Düsseldorf: Käßmanns Gastfreundschaft

Düsseldorf: Käßmanns Gastfreundschaft

In Deutschland gibt es eine neue Buchgattung: die Ausrufezeichen-Literatur. Seit Stéphane Hessel mit der Philippika "Empört Euch!" einen Welterfolg landete, bringen die Verlage in steter Regelmäßigkeit weitere Streitschriften heraus wie "Engagiert Euch!", "Vernetzt Euch!", "Beruhigt Euch!" – und jetzt mit ungewöhnlich langem Titel auch ein neues Werk von Margot Käßmann (53): "Vergesst die Gastfreundschaft nicht!"

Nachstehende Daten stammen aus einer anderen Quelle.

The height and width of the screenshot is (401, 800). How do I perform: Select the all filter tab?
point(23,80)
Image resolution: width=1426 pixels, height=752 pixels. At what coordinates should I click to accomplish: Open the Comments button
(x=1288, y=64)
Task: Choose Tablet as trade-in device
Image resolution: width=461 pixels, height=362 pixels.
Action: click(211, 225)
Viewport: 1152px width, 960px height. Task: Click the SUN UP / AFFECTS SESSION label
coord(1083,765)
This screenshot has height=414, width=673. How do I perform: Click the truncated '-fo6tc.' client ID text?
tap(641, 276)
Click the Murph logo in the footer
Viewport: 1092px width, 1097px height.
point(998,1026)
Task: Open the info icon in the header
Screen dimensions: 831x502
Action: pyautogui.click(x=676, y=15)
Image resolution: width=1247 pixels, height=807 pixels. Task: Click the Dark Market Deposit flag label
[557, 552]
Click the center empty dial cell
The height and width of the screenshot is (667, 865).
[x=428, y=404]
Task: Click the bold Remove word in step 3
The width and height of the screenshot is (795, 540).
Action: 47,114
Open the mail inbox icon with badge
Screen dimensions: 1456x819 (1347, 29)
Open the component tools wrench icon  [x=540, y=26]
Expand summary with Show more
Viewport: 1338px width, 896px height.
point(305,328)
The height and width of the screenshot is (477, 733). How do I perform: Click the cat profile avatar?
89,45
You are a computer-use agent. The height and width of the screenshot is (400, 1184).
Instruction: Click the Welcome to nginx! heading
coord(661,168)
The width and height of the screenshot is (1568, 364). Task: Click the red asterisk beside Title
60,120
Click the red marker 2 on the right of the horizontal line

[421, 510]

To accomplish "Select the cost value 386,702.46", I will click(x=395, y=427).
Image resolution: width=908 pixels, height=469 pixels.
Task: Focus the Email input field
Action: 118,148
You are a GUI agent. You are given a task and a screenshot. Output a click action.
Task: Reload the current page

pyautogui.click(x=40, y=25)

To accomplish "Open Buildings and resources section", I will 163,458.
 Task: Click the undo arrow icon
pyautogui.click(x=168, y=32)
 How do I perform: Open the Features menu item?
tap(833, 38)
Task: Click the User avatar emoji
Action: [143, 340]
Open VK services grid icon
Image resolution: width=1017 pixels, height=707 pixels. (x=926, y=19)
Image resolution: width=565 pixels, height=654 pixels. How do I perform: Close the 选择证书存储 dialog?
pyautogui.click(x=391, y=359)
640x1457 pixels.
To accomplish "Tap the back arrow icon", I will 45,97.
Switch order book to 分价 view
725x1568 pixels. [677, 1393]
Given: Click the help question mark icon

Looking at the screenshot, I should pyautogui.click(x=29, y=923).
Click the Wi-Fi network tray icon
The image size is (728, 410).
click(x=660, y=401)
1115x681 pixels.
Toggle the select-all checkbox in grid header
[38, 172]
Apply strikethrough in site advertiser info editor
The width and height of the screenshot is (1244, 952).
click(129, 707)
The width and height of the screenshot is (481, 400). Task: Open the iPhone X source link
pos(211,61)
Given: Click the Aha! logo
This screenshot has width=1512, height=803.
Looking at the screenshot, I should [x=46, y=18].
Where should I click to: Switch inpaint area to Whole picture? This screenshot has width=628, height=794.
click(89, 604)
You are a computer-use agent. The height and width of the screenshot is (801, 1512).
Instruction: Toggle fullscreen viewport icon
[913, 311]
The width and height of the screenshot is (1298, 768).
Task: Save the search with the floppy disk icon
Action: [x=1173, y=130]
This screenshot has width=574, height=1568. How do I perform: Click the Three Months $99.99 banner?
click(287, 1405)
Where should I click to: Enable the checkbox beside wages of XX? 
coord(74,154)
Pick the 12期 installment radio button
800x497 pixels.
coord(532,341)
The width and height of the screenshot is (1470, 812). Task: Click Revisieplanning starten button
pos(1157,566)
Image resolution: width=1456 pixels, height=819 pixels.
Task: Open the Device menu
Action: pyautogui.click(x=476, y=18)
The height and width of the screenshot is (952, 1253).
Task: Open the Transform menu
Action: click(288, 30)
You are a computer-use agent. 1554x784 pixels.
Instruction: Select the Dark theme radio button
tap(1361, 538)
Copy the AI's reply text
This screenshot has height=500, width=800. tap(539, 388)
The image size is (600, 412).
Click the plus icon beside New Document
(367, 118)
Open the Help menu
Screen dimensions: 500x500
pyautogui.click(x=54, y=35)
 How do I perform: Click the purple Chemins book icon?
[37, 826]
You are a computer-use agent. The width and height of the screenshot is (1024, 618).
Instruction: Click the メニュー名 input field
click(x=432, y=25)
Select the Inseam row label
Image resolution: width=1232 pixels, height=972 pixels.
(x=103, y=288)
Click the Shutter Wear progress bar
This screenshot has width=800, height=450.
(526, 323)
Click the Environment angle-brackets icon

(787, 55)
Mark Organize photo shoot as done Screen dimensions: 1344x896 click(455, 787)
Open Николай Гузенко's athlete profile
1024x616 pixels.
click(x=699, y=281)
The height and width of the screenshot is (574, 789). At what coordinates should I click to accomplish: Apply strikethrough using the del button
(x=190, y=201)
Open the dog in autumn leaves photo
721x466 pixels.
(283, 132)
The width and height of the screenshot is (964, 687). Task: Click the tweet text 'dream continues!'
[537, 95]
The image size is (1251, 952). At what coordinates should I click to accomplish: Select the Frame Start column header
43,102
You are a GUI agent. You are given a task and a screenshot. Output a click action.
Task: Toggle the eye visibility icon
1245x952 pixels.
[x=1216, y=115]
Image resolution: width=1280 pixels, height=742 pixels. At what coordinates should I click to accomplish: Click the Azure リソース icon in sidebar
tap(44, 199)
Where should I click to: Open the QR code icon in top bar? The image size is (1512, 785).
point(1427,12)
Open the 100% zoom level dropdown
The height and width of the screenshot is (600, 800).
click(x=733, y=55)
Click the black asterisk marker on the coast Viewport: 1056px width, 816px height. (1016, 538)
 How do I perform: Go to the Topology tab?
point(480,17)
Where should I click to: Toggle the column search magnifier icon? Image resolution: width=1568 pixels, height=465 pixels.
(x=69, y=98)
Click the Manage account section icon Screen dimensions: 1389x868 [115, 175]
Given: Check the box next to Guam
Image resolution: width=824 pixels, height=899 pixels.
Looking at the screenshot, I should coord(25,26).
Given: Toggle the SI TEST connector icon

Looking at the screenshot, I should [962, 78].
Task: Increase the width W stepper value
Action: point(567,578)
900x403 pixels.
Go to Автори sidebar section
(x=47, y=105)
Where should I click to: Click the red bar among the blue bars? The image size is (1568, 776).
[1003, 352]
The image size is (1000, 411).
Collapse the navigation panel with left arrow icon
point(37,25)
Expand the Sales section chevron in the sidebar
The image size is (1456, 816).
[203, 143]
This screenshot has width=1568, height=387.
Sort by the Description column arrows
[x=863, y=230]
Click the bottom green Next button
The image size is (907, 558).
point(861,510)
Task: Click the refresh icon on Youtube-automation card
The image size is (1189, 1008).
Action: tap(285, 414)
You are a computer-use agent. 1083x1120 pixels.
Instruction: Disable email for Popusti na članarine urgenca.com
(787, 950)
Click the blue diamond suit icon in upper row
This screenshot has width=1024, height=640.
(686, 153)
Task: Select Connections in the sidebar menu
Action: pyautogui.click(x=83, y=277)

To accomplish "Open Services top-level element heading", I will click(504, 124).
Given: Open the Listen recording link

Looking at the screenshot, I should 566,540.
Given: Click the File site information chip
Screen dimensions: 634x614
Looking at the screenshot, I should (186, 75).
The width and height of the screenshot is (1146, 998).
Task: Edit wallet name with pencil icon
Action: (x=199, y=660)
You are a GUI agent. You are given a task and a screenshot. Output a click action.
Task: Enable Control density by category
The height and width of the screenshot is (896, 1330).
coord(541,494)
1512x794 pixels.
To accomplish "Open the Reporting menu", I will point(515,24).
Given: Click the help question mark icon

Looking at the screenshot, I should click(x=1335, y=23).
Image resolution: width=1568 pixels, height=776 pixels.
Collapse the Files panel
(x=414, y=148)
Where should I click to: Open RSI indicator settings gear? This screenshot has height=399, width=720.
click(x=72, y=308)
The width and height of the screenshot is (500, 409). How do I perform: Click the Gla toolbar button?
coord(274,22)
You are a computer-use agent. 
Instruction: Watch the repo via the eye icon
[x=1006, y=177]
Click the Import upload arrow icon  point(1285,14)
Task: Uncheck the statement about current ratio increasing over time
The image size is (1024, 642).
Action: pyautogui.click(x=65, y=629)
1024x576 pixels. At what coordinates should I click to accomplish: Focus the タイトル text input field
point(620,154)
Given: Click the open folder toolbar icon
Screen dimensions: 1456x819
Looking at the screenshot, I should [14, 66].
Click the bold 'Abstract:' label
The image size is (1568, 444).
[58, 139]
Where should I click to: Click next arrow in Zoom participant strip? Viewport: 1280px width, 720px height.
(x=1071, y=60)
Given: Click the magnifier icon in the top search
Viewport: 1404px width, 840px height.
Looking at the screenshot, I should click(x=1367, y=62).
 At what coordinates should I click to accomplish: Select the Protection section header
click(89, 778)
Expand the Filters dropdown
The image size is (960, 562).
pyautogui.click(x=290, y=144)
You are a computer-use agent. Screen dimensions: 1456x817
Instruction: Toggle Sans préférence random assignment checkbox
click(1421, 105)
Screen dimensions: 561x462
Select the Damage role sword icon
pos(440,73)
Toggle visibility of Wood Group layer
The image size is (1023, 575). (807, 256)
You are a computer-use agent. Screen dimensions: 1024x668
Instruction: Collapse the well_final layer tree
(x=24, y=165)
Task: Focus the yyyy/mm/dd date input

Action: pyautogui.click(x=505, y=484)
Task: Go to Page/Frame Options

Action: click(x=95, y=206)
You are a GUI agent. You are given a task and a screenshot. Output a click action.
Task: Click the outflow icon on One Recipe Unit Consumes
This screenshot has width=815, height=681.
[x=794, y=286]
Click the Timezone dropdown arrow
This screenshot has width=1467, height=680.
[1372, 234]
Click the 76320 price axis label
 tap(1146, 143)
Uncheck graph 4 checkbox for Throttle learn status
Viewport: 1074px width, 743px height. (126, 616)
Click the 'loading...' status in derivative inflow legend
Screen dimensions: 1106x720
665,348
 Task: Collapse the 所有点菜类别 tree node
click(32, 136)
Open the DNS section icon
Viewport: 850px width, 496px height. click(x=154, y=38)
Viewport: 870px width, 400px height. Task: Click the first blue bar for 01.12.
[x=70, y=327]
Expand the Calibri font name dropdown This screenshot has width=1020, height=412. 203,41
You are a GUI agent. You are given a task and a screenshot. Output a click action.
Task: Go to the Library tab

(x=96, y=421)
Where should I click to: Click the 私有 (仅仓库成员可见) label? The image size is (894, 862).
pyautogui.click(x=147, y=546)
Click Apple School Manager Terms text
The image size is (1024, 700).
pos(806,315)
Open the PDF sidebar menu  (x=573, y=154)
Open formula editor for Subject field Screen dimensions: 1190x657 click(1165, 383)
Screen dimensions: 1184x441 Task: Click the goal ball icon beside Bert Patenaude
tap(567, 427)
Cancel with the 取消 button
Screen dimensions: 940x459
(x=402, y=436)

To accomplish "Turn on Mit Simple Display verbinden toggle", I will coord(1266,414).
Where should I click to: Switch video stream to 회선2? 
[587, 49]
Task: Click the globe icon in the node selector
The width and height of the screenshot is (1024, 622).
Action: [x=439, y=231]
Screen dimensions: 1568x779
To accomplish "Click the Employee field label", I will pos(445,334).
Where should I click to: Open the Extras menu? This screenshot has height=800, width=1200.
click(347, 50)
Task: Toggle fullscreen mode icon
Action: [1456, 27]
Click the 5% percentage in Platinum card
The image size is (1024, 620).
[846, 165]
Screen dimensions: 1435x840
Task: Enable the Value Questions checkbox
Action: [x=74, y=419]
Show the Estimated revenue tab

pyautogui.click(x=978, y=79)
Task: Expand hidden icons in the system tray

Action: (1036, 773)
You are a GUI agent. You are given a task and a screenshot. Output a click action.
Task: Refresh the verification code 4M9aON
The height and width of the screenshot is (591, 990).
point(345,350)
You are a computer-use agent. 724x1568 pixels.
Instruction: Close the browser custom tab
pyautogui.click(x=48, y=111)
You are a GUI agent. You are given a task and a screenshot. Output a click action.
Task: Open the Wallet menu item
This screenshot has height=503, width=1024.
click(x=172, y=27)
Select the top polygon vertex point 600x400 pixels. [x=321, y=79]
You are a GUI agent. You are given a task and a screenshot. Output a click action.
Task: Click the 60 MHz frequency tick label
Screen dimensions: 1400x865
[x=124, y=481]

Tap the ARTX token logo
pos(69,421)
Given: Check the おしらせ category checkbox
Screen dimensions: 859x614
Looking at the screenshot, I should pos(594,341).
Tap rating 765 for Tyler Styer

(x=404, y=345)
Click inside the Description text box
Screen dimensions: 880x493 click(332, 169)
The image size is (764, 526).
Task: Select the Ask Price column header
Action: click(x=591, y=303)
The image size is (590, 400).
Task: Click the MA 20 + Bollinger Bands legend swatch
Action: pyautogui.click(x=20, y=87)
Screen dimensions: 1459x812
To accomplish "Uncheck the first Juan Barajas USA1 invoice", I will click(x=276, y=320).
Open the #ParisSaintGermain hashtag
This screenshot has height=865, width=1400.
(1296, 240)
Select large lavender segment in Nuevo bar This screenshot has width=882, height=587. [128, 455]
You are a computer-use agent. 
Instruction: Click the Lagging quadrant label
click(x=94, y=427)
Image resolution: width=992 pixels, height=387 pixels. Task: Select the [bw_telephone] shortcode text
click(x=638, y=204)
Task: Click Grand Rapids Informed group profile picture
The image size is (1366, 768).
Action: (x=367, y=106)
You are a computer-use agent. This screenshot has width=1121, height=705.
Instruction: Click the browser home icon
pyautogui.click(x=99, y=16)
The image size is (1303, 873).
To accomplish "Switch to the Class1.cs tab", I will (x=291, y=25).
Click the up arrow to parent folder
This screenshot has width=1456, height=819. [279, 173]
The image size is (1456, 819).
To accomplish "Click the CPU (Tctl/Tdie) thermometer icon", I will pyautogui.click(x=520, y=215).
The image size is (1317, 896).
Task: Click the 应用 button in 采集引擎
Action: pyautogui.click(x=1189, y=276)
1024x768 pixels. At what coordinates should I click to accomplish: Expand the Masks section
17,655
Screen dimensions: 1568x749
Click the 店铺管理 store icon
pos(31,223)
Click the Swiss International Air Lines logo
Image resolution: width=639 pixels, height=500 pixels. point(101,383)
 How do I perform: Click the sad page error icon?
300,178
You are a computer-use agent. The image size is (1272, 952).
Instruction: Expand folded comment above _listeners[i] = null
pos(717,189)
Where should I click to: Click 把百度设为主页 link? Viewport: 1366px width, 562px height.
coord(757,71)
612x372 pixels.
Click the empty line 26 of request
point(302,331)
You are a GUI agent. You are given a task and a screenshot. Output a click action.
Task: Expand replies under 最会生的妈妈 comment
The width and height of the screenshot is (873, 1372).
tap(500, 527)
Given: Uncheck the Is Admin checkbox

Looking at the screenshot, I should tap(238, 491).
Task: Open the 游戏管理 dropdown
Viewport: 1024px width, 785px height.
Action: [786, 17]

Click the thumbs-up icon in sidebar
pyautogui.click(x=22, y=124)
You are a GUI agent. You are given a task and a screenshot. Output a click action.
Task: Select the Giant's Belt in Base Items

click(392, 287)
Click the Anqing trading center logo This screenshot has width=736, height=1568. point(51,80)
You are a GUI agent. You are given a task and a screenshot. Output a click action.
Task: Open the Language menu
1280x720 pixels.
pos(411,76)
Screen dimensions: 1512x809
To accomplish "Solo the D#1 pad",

Wobei der Inhalt brandneu kaum zu nennen ist: Über unseren Umgang mit Migranten hat sie schon vor einem Jahr bei ihrer Antrittsvorlesung an der Bochumer Uni gesprochen und hernach diesen Vortrag auf anderen Podien leicht abgewandelt wiederholt. Und jetzt ist es eine Streitschrift geworden, die aus dem gesprochenen Wort ein geschriebenes macht und es besser nachprüfbar werden lässt. Das Ergebnis ist ernüchternd: Ihr Wunsch nach Integration ist zwar groß, die Kraft ihrer Argumentation aber gering. Klischees und viel Rhetorik durchziehen einen Text, der das Schicksal von Menschen mit Migrationshintergrund auch in biblische, historische Kontexte stellt.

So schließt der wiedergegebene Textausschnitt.